(Selected extract)
──────

Despite the small size of its native market and its relatively limited resources, Denmark reigned supreme for several years (1909-14) as Europe's most prosperous film center. Its films rivaled those of Hollywood, for popularity on the screens of Paris, London, Berlin and New York.
— Efraim Katz, Film Encyclopedia, 1998, Collins, ISBN 0-06-273492-X

In 1906, cinema owner Ole Olsen founded the first Danish film-making company, Nordisk Films Kompagni. It gained most of its income from the export market of short films. Two of Olsen's silent stars were Valdemar Psilander and Else Frölich, who often worked together. Not until 1909 were other film-producing companies established. In 1910 the number had reached ten. This period is now known as the Golden Age of Danish Cinema. In the spring of 1910, Nordisk Films Kompagni changed its policy of producing only short films and began making feature films. This was largely inspired by the Århus Fotorama company's Den hvide Slavehandel (The White Slave Trade, 1910), which was the first multi-reel Danish film lasting more than 30 minutes.

──────

(Data extract)
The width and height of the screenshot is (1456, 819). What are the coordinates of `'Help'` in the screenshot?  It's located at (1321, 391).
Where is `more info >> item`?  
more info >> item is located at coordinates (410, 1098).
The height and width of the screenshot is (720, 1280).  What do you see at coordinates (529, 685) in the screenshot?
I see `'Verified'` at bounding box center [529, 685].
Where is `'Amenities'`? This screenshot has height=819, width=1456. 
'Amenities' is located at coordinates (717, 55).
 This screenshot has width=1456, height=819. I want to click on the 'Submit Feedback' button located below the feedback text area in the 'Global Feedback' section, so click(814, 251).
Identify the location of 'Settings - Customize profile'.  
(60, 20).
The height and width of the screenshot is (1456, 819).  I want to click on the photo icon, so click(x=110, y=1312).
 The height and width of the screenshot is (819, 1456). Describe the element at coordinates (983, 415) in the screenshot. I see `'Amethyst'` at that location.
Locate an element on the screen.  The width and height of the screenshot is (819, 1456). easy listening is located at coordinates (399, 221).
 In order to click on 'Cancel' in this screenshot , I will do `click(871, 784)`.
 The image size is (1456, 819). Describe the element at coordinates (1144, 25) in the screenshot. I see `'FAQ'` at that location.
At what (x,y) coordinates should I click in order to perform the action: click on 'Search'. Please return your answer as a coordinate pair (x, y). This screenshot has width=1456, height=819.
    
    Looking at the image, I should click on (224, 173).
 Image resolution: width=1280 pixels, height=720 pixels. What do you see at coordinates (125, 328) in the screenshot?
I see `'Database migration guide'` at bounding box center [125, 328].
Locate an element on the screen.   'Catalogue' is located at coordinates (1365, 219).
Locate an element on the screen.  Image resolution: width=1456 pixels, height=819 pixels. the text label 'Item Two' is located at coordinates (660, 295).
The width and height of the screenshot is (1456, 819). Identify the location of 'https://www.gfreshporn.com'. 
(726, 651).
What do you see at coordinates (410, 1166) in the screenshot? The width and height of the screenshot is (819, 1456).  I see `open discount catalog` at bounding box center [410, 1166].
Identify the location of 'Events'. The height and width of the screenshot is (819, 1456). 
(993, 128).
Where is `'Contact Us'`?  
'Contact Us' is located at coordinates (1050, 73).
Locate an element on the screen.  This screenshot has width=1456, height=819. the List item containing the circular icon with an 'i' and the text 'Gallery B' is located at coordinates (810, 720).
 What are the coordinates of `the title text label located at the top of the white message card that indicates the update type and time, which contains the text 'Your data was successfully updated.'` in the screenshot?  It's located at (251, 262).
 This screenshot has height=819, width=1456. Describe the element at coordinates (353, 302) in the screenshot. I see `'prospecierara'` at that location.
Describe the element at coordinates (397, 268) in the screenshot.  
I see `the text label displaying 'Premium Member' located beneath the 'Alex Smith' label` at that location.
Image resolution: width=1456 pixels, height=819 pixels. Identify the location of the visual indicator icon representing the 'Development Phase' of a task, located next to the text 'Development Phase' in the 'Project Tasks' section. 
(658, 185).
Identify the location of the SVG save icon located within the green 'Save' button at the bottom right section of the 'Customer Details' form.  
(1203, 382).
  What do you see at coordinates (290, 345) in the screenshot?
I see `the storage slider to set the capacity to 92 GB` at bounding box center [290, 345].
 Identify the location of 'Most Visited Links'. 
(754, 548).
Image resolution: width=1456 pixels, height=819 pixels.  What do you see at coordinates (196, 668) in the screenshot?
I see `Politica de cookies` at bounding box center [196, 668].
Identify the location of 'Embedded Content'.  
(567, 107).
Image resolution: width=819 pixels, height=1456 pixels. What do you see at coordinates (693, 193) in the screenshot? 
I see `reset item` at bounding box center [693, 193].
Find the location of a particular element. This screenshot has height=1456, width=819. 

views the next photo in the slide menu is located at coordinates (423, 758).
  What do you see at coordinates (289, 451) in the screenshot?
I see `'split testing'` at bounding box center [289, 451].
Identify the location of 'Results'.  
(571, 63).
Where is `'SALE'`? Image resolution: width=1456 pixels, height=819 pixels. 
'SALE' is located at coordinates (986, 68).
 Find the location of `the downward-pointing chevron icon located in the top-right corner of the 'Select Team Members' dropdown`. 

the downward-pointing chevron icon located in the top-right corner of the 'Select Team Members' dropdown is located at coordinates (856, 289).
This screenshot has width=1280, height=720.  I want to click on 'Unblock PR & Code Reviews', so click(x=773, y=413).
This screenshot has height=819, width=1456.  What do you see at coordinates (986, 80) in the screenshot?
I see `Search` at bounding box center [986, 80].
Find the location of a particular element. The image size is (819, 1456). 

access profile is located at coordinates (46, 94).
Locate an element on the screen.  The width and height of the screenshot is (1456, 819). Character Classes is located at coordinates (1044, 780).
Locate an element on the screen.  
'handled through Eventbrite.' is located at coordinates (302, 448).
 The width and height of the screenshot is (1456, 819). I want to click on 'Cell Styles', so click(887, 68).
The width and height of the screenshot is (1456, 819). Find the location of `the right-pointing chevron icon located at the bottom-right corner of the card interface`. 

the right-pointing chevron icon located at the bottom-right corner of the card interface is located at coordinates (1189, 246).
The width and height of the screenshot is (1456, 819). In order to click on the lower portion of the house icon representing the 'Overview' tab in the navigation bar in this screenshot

──────

(Things to do)
[A] Answer these questions from the text on early Danish cinema:
(i) During which years did Denmark rank as Europe's most prosperous film center?
(ii) Who founded Nordisk Films Kompagni, and in what year?
(iii) How many film-producing companies existed in Denmark by 1910?
[B] Reproduce the passage of the text on early Danish cinema between "In 1906, cinema" and "than 30 minutes.", inclusive.

(Solutions in order)
[A]
(i) 1909-14
(ii) Ole Olsen, in 1906
(iii) Ten

[B]
In 1906, cinema owner Ole Olsen founded the first Danish film-making company, Nordisk Films Kompagni. It gained most of its income from the export market of short films. Two of Olsen's silent stars were Valdemar Psilander and Else Frölich, who often worked together. Not until 1909 were other film-producing companies established. In 1910 the number had reached ten. This period is now known as the Golden Age of Danish Cinema. In the spring of 1910, Nordisk Films Kompagni changed its policy of producing only short films and began making feature films. This was largely inspired by the Århus Fotorama company's Den hvide Slavehandel (The White Slave Trade, 1910), which was the first multi-reel Danish film lasting more than 30 minutes.